After a good bit of exploring, we got back into our super-powered dinghy and went zooming across the fjord to see the real Sallyhamna. There was nothing there other than rocky cliffs so we kept going, creating an enormous racket and sending our wake rippling through the still water. It was an absolutely gorgeous day.


The birds kept flying in circles around us…


We made it almost up to the glacier, although a little apprehensively as we could hear it creaking and crackling away inside. I’m not sure whether it’s more disconcerting to see it carving into the water or just to hear pieces falling away somewhere deep into it’s many layers.
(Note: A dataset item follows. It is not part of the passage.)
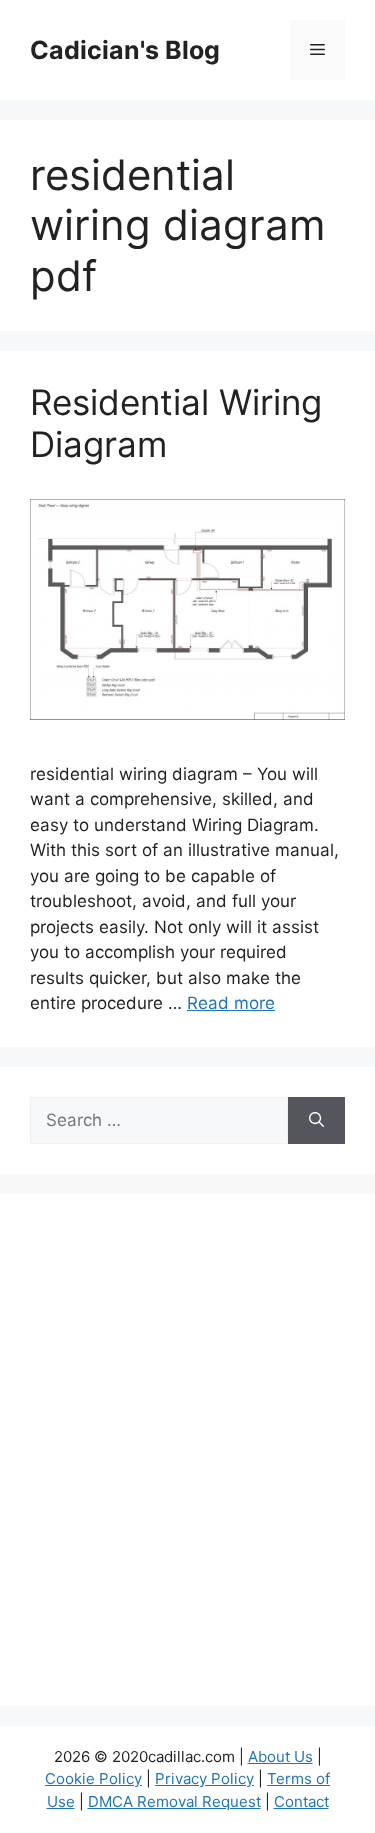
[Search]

Eventually we headed back to the boat, for lunch and our next stop – 80 degrees north! First though, Captain Haddock wanted to take advantage of the calm sea to test out his little (massive) six horsepower engine. We’d only ever managed to get the dinghy to plane with one person. Unfortunately it definitely didn’t like three people, so maybe two would work… Dr D (very eagerly!) jumped ship so Capt H and I headed off round the fjord.


Bad news – our poor dinghy, even with six hp on the back and all our weight right on the bow, won’t plane with two people aboard. Poor Captain H was devastated. His poor engine didn’t cut it with more than one person aboard. Dr D took a pretty cool picture of us spinning in circles around the mouth of the fjord though – looks like we’re heading out to sea!